3. DEMAND REGISTRATION
(a) Requests for Registration. At any time six months after the
Effective Date (the "Six-Month Lock-Up"), Investor may make a
written request for registration with the SEC under and in
accordance with the provisions of the Securities Act of all or part
of its Registrable Securities (a "Demand Registration"). A request
made pursuant to this Section 3(a) shall specify the number of
Registrable Securities to be registered and the intended methods of
disposition thereof. All such requests shall be delivered to the
Company in accordance with the provisions of Section 9(d) of this
Agreement.
(b) Number of, and Limitations on, Registrations. Investor will be
entitled to request 2 (two) Demand Registrations.

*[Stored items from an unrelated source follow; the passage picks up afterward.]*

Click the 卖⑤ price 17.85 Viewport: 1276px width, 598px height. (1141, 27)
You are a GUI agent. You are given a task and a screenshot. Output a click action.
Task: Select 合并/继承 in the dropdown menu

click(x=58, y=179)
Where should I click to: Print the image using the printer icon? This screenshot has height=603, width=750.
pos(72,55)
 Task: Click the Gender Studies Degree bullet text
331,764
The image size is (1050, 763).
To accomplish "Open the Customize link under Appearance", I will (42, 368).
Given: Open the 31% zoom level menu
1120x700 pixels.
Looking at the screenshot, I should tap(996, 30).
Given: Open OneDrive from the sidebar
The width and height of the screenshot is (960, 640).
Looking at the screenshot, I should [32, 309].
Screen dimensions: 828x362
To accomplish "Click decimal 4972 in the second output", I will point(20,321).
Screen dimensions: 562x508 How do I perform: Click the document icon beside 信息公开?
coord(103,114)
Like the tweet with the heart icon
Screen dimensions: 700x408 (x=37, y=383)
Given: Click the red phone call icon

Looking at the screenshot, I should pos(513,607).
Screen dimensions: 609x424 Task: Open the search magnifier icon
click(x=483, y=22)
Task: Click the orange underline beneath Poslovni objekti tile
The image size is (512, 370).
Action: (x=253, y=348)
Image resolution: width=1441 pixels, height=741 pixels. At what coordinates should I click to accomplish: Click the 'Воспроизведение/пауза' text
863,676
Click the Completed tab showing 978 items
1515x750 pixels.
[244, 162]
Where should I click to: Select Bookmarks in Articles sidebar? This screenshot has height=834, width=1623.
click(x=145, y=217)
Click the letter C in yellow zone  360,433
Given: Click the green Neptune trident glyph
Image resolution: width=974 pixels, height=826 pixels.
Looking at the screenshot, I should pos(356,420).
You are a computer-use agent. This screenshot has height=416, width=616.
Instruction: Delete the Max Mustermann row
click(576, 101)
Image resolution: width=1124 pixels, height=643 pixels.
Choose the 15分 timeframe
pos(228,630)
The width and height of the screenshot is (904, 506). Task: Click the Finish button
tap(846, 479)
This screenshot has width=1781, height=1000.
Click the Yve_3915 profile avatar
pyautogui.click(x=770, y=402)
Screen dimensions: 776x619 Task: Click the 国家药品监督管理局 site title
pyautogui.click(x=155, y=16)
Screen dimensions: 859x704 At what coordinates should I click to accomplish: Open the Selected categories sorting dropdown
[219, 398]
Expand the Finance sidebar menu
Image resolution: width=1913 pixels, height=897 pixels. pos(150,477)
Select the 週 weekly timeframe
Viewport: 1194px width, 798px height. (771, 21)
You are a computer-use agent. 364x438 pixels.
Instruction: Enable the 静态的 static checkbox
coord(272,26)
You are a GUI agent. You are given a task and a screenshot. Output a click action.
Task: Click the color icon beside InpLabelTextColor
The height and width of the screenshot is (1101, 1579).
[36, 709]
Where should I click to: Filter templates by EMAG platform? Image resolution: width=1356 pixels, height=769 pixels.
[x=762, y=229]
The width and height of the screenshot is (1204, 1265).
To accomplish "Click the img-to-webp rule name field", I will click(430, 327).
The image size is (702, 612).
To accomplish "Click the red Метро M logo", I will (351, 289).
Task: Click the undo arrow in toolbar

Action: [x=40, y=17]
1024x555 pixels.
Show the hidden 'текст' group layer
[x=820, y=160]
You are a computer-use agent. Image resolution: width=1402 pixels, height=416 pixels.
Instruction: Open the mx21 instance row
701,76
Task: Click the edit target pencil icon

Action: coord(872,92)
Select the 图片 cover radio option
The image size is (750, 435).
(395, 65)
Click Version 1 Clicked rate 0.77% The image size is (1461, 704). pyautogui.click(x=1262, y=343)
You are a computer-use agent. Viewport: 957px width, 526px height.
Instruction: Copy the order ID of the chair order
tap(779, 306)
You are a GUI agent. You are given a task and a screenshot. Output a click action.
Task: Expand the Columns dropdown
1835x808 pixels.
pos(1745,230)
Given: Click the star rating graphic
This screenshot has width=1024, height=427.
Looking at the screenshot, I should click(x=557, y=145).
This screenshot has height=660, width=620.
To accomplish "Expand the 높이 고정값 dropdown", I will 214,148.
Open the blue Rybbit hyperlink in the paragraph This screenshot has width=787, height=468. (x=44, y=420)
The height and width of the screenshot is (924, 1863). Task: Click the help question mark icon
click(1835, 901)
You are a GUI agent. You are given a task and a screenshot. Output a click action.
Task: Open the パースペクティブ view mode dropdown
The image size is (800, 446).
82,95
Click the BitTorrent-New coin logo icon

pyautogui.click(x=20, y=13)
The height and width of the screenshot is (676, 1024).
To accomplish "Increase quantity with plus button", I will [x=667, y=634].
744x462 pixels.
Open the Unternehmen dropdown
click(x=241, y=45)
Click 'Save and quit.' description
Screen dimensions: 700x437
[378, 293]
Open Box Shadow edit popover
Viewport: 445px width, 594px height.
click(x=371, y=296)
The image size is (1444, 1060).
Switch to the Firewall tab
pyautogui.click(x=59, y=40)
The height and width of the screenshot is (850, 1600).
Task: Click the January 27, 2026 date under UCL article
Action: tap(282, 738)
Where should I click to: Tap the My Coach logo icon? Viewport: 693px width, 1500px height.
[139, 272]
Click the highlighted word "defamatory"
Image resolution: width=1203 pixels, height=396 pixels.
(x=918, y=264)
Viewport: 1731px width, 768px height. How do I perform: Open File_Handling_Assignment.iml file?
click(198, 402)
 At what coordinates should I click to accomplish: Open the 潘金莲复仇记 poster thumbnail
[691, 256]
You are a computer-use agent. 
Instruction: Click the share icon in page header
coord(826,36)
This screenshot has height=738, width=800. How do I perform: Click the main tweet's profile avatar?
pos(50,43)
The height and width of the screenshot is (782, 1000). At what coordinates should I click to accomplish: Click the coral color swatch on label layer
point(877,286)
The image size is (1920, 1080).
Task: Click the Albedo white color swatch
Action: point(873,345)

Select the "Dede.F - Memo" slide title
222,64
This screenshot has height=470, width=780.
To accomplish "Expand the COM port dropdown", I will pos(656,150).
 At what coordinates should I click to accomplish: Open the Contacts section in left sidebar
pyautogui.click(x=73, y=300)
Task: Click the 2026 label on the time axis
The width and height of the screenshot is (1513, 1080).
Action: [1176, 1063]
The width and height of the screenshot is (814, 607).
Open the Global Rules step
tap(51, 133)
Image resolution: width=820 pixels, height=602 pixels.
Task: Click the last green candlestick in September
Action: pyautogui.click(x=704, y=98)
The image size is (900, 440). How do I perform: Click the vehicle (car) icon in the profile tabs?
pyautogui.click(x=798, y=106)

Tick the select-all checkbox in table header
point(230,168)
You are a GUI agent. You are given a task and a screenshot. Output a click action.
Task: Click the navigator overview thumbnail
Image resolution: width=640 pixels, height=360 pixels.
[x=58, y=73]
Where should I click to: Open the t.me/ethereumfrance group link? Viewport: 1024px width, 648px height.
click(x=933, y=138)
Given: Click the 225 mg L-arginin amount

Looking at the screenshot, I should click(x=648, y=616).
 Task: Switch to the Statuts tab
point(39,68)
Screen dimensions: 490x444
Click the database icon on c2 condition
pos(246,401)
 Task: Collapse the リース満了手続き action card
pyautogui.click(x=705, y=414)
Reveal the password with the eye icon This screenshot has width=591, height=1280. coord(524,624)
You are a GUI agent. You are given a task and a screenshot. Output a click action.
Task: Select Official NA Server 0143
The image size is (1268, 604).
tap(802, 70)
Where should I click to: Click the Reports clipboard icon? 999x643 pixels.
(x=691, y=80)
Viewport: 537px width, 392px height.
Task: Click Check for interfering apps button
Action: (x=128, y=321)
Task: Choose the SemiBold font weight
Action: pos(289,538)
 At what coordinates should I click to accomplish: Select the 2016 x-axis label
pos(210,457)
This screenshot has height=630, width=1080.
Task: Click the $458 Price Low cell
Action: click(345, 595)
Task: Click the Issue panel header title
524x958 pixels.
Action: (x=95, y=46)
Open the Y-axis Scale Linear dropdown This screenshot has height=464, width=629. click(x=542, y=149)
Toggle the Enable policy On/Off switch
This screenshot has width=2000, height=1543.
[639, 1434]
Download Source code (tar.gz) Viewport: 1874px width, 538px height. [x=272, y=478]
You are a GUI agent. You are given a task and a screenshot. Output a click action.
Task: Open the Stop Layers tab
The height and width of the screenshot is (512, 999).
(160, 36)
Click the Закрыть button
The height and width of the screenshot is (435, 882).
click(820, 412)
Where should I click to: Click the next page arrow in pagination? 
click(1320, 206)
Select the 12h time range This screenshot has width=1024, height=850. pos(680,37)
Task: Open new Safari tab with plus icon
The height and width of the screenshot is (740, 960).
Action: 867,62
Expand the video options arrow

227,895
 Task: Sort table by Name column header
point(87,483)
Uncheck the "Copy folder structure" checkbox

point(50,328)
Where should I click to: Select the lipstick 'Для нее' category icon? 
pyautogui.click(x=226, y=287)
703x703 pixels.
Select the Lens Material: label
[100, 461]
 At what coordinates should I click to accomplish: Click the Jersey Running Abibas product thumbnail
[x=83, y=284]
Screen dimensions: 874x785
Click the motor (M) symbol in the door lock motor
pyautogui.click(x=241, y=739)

The Company will
not be obligated to register any Registrable Securities pursuant to
such a Demand Registration unless there is requested to be included
in such registration at least 1,000,000 shares of Common Stock
(subject to such adjustments as may be necessary by reason of the
occurrence of an event contemplated by clause (ii) of the definition
of Registrable Securities) (unless, at the time of such request,
Investor holds less than 1,000,000 shares of Common Stock, in which
case such request must be for such entire lesser amount).
(c) Expenses. In any registration initiated as a Demand Registration,
the Company will pay all Registration Expenses, whether or not the
Registration Statement has become effective.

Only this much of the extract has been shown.